[START Passage to read]

To read Part One of this article: Arthur Kelly at Sandtown
To read Part Two of this article: Arthur Kelly at Site 9FU14
To read about the visit of three professors to the 9FU14 site: Archaeological Orthodoxy
By spring of 1969, most of the dramatic work of revealing a lost village had been done. The excavation work was phasing out. The only major task ahead was exploration of the small mound. After Larry Meier revealed the mound to media, night time poachers dug into it. The archaeological team was forced to erect a fence around it. Meanwhile the lab work continued on the artifacts unearthed. Kelly was looking for proof that the people in this village had been farmers.
As the weeks wore on, it probably seemed more and more obvious to Great Southwest executives that the archaeologists were intentionally dragging their feet on cutting a trench through the mound. Meanwhile, John Pennington was fanning the public’s support for preservation of the site by touting its uniqueness and cultural importance. What the archaeologists really seemed to be doing is preserving an architectural fact, which would be in the way of the developer’s plans . . . in particular, the construction of a railroad spur to serve the industrial park.

[END Passage to read]
[START Material]

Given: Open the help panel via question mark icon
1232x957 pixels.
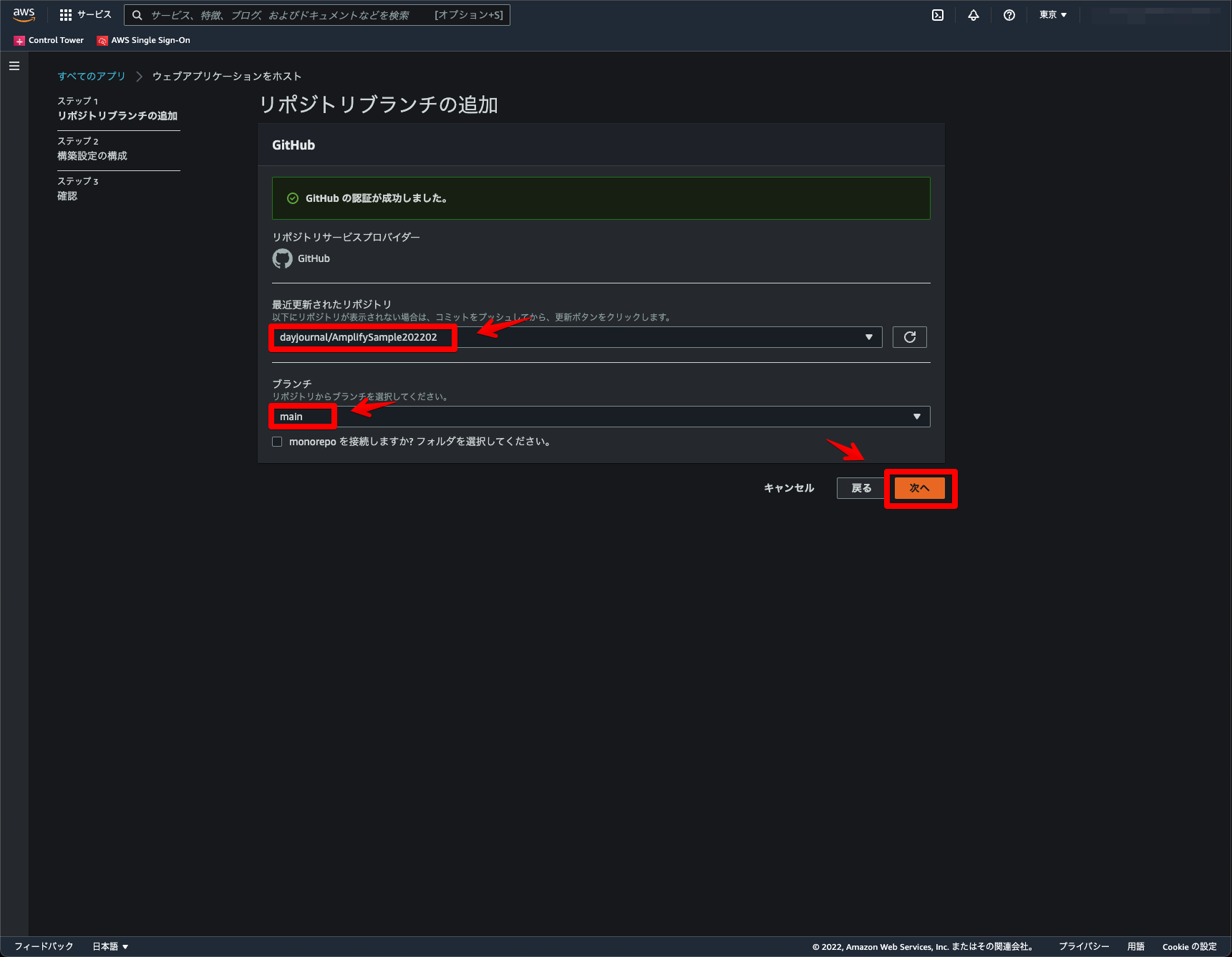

[END Material]

**Goals**
**a)** From the passage on the 1969 excavation, return the text starting at "As the weeks" and ending at "the industrial park.".
**b)** Summarize the passage on the 1969 excavation in two sentences.
**c)** According to the passage on the 1969 excavation, what forced the archaeological team to put a fence around the small mound?

**Expected results**
**a)**
As the weeks wore on, it probably seemed more and more obvious to Great Southwest executives that the archaeologists were intentionally dragging their feet on cutting a trench through the mound. Meanwhile, John Pennington was fanning the public’s support for preservation of the site by touting its uniqueness and cultural importance. What the archaeologists really seemed to be doing is preserving an architectural fact, which would be in the way of the developer’s plans . . . in particular, the construction of a railroad spur to serve the industrial park.

**b)** By spring of 1969 the excavation of the lost village was phasing out, with exploration of the small mound the only major task left and a fence put around it after night time poachers dug into it. Great Southwest executives probably saw the archaeologists as dragging their feet on trenching the mound, which stood in the way of a railroad spur for the industrial park, while John Pennington built public support for preserving the site.

**c)** Night time poachers dug into the mound after Larry Meier revealed it to the media.